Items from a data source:
--------------------
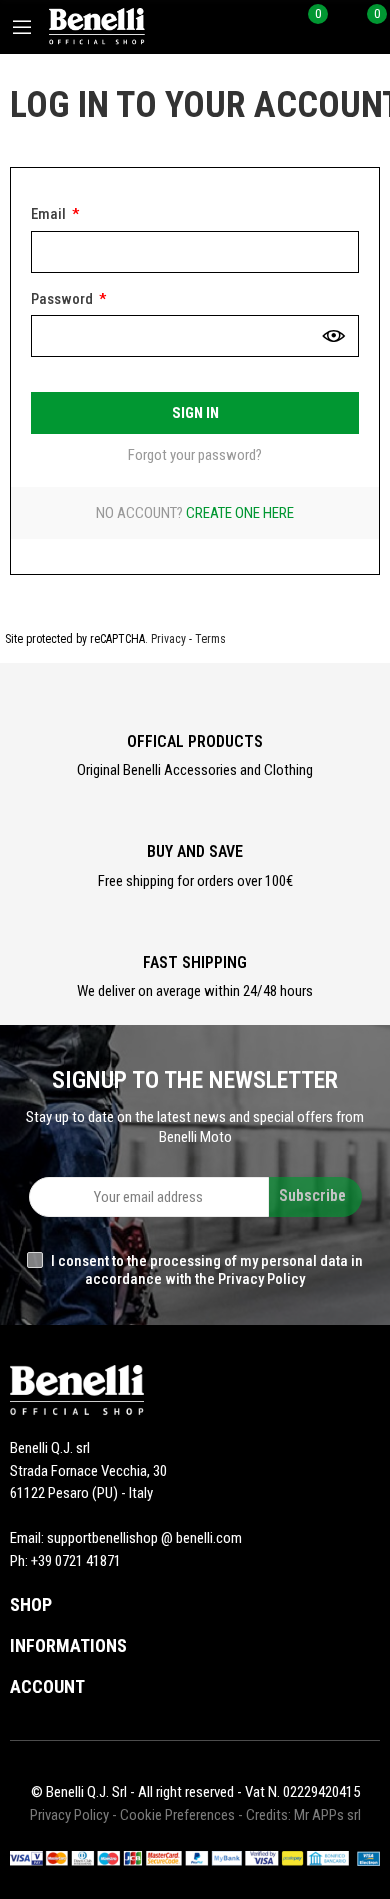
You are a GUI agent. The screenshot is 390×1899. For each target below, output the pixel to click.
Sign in (195, 413)
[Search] (277, 27)
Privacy (168, 639)
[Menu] (22, 27)
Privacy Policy (69, 1815)
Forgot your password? (195, 455)
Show (334, 336)
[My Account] (336, 27)
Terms (210, 639)
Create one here (240, 513)
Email (50, 214)
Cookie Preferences (177, 1815)
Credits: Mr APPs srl (303, 1815)
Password (63, 299)
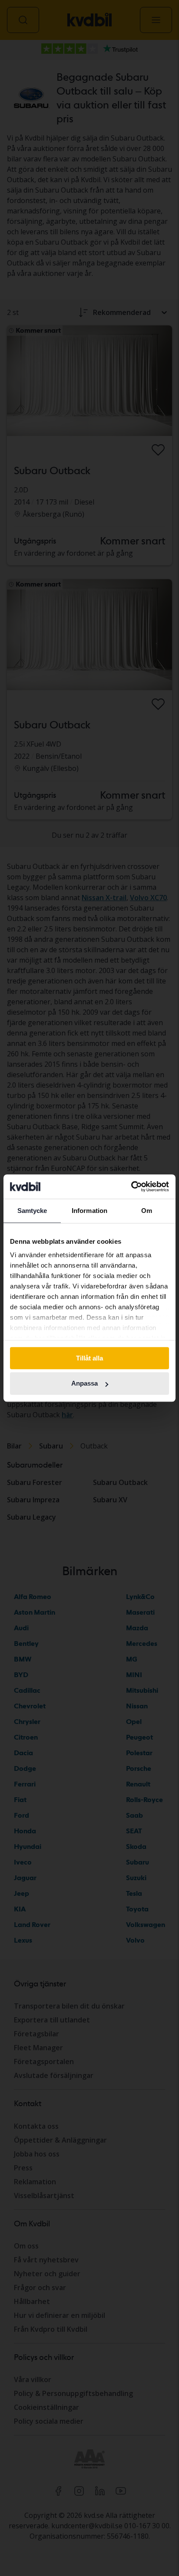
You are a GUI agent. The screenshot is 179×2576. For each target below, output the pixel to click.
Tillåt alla (89, 1358)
--------------------
◆ **Task to carry out**
Exactly reproduce the lines above, starting at the one that contains "[My Account] (336, 27)" and ending at the one that contains "You are a GUI agent. The screenshot is 179×2576.", both inclusive; leave the pictures out and add no other lines.

◆ **Problem solution**
[My Account] (336, 27)
Terms (210, 639)
Create one here (240, 513)
Email (50, 214)
Cookie Preferences (177, 1815)
Credits: Mr APPs srl (303, 1815)
Password (63, 299)
You are a GUI agent. The screenshot is 179×2576. For each target below, output the pixel to click.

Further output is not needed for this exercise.